Boyd Louise Arner

(16.09.1887 - 09.09.1972)


Famous American researcher and traveler, a member of the American Geographical Society. For the study of the Arctic and Greenland received the nickname "Queen of Ice" and "Lady Arctic". Discovered America and the entire Western world of the beauty of Polesie, especially Pinsk Polesie.

Born to a rich family in the city of San Rafael in California. The father of the future traveler owned a gold mine. In addition to Louise, the family had two older brothers who died in their youth due to heart disease. Soon the father and mother died, so in 1919, at the age of 33, Louise Arner Boyd became the owner of a multi-million dollar fortune, one of the richest women in America.

From her youth, Louise had an extraordinary, impulsive character. After leaving the United States in 1918, Boyd went to Europe and Egypt to deal with the epidemic of Spaniard, a dangerous disease of the 20th century that killed about 100 million people, as a nurse.

In 1924, Louise Arner Boyd first saw the polar ice in the Svalbard archipelago. The beginning explorer was interested in the endless ice, and she organized the first expedition to the Arctic.

In 1926, Boyd again set out to conquer the Arctic, having chartered a Norwegian ship, the Hobby. During the second expedition, she shot the film (21 thousand feet of film) and took 700 photographs.

In 1928, the Norwegian government awarded Louise Boyd the cross of St. Olaf. She became the third woman in the world to receive such a high award. Such a gesture of Norway - thanks to Louise Boyd for a six-month search in the Barents Sea Rual Amundsen. The famous polar explorer of the first half of the 20th century, Roald Amundsen, crashed in the Barents Sea when he went to search for the Italian aeronaut Umberto Nobile. Attempts by American women to find their colleagues in distress turned out to be in vain, but the fact itself forced the scientific community to treat the extraordinary US citizen differently. Traveler found respect and authority.

In the 1930s, Boyd led a series of expeditions to the east and north coast of Greenland.

In August 1934, after participating in the International Geographical Congress in Warsaw, Louise went on a three-month trip to Polish villages to study customs, clothing, economics and culture of Poles, Ukrainians, Belarusians and Lithuanians. The journey by car, by rail, by boat and on foot started from Lviv and passed along the route Kovel-Kobrin - Pinsk - Kletsk - Nesvizh - Slonim-Vilna. Her travel story was supplemented by more than 500 photographs and published by the American Geographical Society in 1937.

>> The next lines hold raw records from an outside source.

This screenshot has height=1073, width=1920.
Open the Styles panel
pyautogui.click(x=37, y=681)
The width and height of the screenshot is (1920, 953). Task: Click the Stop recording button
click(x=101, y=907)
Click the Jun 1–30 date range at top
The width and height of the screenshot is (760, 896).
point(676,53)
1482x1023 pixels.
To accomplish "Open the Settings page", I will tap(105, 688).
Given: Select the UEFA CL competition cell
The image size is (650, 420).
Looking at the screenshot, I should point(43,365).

During World War II, Boyd received a special assignment from the US government. The researcher had to study in detail the magnetic field of the North Pole, as the Europe-USA international radio communications sessions passed through this region of the Earth, and very often interference occurred. Boyd understood the problem and prepared a report about the possibility of arranging a military airfield on Baffin Land.

In 1955, despite international recognition of merit and advanced age, Louise Boyd took a risky flight on a Douglas DC-4 aircraft. The airliner, after spending 16 hours in the air, reached the North Pole and returned to Norway. So, the 67-year-old American traveler became the first woman to visit the North Pole.

The legendary traveler has put all her gigantic savings into science. She proved to the world that money can serve good and man.

Died in San Francisco. The body was cremated, and the ash, according to her will, was scattered over the ice fields of Alaska.

Territory (Louise Boyd Land) in eastern Greenland.

Mountain on the peninsula of Bergstrem in the north of the island of Northeastern Land, Svalbard. The coordinates are 80° 19.0'N   24° 49.0'E.